[nvmewin] review comments for patch from Google

Tue Jun 14 13:21:27 PDT 2016

Crash dump mode is single threaded and no interrupts, so synchronization between submission and completion side is not necessary. We poll for completions in the crash dump mode.

From: Iuliu Rus [mailto:iuliur at google.com]
Sent: Tuesday, June 14, 2016 12:13 PM
To: Thomas Freeman <thomas.freeman at hgst.com>
Cc: Robles, Raymond C <raymond.c.robles at intel.com>; nvmewin <nvmewin at lists.openfabrics.org>
Subject: Re: [nvmewin] review comments for patch from Google

Actually looking at it some more, it looks like that's needed in the dump mode.

On Tue, Jun 14, 2016 at 12:01 PM, Thomas Freeman <thomas.freeman at hgst.com<mailto:thomas.freeman at hgst.com>> wrote:
I agree.
Thanks,
Tom Freeman
Software Engineer, Device Manager and Driver Development
Western Digital Corporation
e.  Thomas.freeman at hgst.com<mailto:Thomas.freeman at hgst.com>
o.  +1-507-322-2311<tel:%2B1-507-322-2311>

[cid:image001.jpg at 01D1C63F.A6983FD0]

From: Iuliu Rus [mailto:iuliur at google.com<mailto:iuliur at google.com>]
Sent: Tuesday, June 14, 2016 1:25 PM

To: Thomas Freeman <thomas.freeman at hgst.com<mailto:thomas.freeman at hgst.com>>
Cc: Robles, Raymond C <raymond.c.robles at intel.com<mailto:raymond.c.robles at intel.com>>; nvmewin <nvmewin at lists.openfabrics.org<mailto:nvmewin at lists.openfabrics.org>>
Subject: Re: [nvmewin] review comments for patch from Google

I don't think it's needed. The IOCompletionRoutine always taking the dpc lock should be enough. Unless i'm missing something... If you agree I'll add these to the patch.

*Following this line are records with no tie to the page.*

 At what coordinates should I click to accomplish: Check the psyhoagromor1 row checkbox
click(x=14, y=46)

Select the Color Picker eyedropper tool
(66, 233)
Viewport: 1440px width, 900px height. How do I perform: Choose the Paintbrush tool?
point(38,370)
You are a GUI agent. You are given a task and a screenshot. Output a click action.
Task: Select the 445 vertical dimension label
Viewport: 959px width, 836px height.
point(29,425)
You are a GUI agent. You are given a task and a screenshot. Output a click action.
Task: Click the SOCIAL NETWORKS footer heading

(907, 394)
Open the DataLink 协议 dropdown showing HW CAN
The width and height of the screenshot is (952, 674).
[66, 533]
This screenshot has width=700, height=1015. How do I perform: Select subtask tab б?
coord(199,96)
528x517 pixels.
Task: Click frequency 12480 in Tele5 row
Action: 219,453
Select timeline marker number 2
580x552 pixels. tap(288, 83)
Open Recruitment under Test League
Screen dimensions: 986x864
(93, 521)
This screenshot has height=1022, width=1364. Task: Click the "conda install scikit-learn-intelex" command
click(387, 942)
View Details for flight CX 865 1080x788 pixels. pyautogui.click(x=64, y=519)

On Tue, Jun 14, 2016 at 11:08 AM, Thomas Freeman <thomas.freeman at hgst.com<mailto:thomas.freeman at hgst.com>> wrote:
I think that is a good option.

I wonder at this point, is there any need for the StartIo lock?
Along with RecoveryDpcRoutine, I see the Startio lock is acquired in ProcessIo (when Acquire lock flag is set) and IoCompletionRoutine (when MultipleCoresToSingleQueueFlag is set).
In this case, multiple IoCompletionRoutine DPC’s will be forced to operate serially when IoCompletionRoutine is acquiring the StartIo lock.

Tom Freeman
Software Engineer, Device Manager and Driver Development
Western Digital Corporation
e.  Thomas.freeman at hgst.com<mailto:Thomas.freeman at hgst.com>
o.  +1-507-322-2311<tel:%2B1-507-322-2311>

[cid:image002.jpg at 01D1C63F.A6983FD0]

From: Iuliu Rus [mailto:iuliur at google.com<mailto:iuliur at google.com>]
Sent: Tuesday, June 14, 2016 12:12 PM
To: Thomas Freeman <thomas.freeman at hgst.com<mailto:thomas.freeman at hgst.com>>
Cc: Robles, Raymond C <raymond.c.robles at intel.com<mailto:raymond.c.robles at intel.com>>; nvmewin <nvmewin at lists.openfabrics.org<mailto:nvmewin at lists.openfabrics.org>>

Subject: Re: [nvmewin] review comments for patch from Google

I think we can fix the recovery dpc routine by instead taking every dpc lock in addition or instead the startio lock. Do you see any problems with that?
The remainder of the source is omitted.